OJUSD Assistant Superintendent for Curriculum, Kristi Rapinchuk, gave a detailed report to the board on CCSS. Since 2010, 45 states have adopted CCSS for English and math.

OJUSD Superintendent Marc Malone stated that California Education Code mandates its implementation.

The California Department of Education’s (CDE) plan is for each school district to develop a plan to transition to CCSS by the 2014-2015 school year. According to the CDE website, the schools and/or districts also receive “implementation funds” for developing and adopting a plan explaining at a public meeting of the governing board how the CCSS implementation funds will be spent and must report detailed information on or before July 1, 2015 to the CDE, including, but not limited to, specific purchases made and the number of teachers, administrators, or paraprofessional educators that received professional development (training).

In her presentation, Rapinchuk reviewed the “six shifts” in both math and English language arts, and talked about the building of skills upon one another. She also showed a few sample test questions; some of which were complex word problems to demonstrate the need for ever-increasing skill building.

Rapinchuk stated that “Common Core does a better job of identifying rigor between grade levels” than previous standards. Teacher Lissa Jones said that state testing only asked for recall (remembering) from students and that CCSS injects study, rigor, and conversation in the classroom.

Rapinchuk said she expects to present a budget to the board by May 2014 for the implementation of CCSS. There were a couple questions from board members about costs and technology needs or upgrades related to CCSS.

Trustee Bill Dyer asked for a ballpark amount on how much OJUSD has spent to get to where it at this point with CCSS. Rapinchuk stated she didn’t have the budget with her and was unable to provide a figure at the moment but said the costs so far include release days for teachers, bringing in substitute teachers for teacher meetings, some teacher stipends, training registrations, and so on.

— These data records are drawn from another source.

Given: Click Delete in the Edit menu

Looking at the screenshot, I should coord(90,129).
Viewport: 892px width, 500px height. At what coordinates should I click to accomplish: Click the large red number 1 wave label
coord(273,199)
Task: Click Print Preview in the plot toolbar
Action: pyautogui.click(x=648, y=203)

Trustee Diane Gilbert asked if the district was going to have to provide iPads or some form of electronic books to students or if there would be regular textbooks.

Superintendent Malone said that at this time they aren’t sure if the books will be hardbound or electronic and there may be a combination of the two.

Gilbert also later asked if the district was going to teach students to type because the test questions ask students to “type this.” Rapinchuk responded that she felt there is a necessity for “keyboard fluency.”

Trustee Mike Tozzi said he thinks the CCSS philosophy sounds good and expressed his comfort with the Superintendent and Assistant Superintendent supporting it.

The Common Core initiative has not been without controversy due to its corporate backing and “globalizing” of education. Some states were given the incentive of federal “Race to the Top” grants if they implemented CCSS.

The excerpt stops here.